### Reading passage
----------
Guatemala City is the population center of the country with almost 25 percent of its citizens living within the city. Over the past ten years, the country has begun to create a national health care system, but an estimated 40 percent of its people still have no access to health care services. Due to this lack of access and a general distrust of traditional western medicine by the indigenous people, many patients have congenital and chronic illnesses which often go untreated for years. Vanderbilt currently sends teams of surgeons, nurses, and anesthesiologist/ residents/CRNAs for two weeks, twice a year, to operate at facilities in Guatemala City. Currently, patients are screened the day before the surgical week, appropriate patients are scheduled for the week, and the schedule proceeds with patients staying over night after their procedure.
----------
### Data provided
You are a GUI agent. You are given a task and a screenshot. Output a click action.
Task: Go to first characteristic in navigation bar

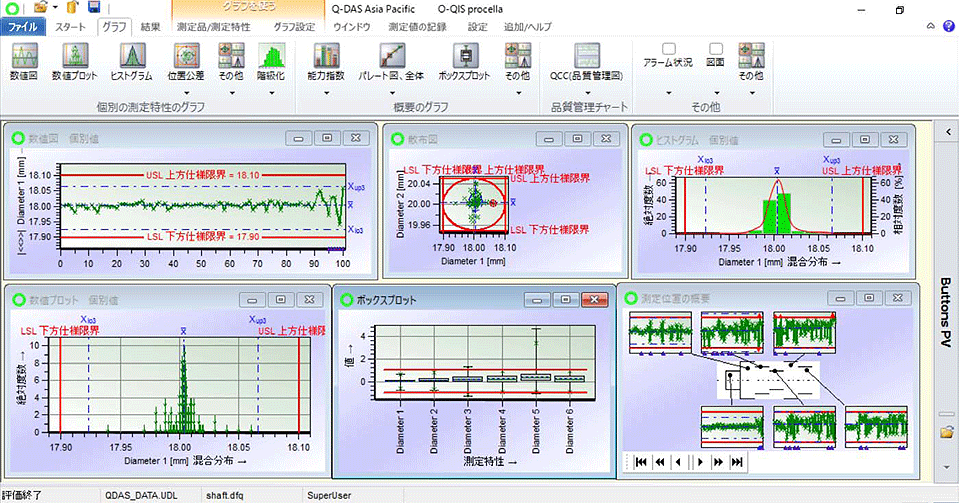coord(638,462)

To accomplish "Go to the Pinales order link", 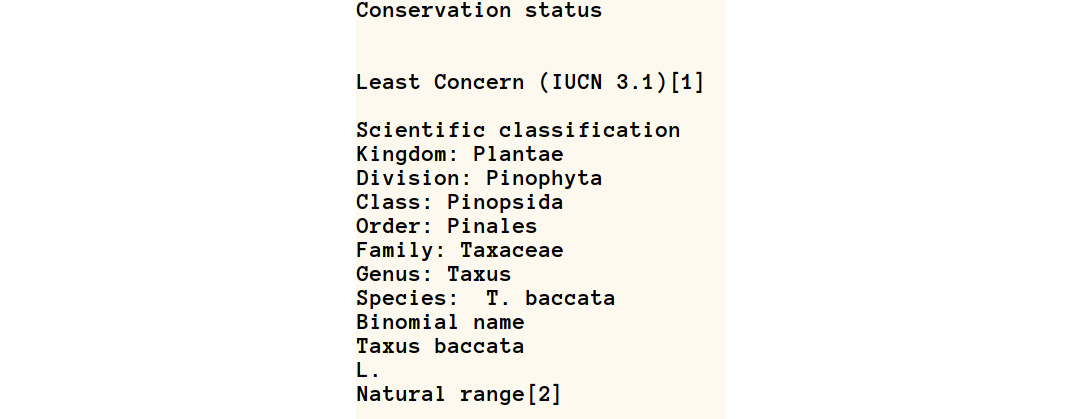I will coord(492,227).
----------
### Instructions for the task
Answer these questions about the passage on health care in Guatemala:
1. What share of the country's citizens live within Guatemala City?
2. What percentage of the people are estimated to still have no access to health care services?
3. How long and how often do Vanderbilt's teams operate in Guatemala City?

### Output of the exercise
1. Almost 25 percent.
2. An estimated 40 percent.
3. For two weeks, twice a year.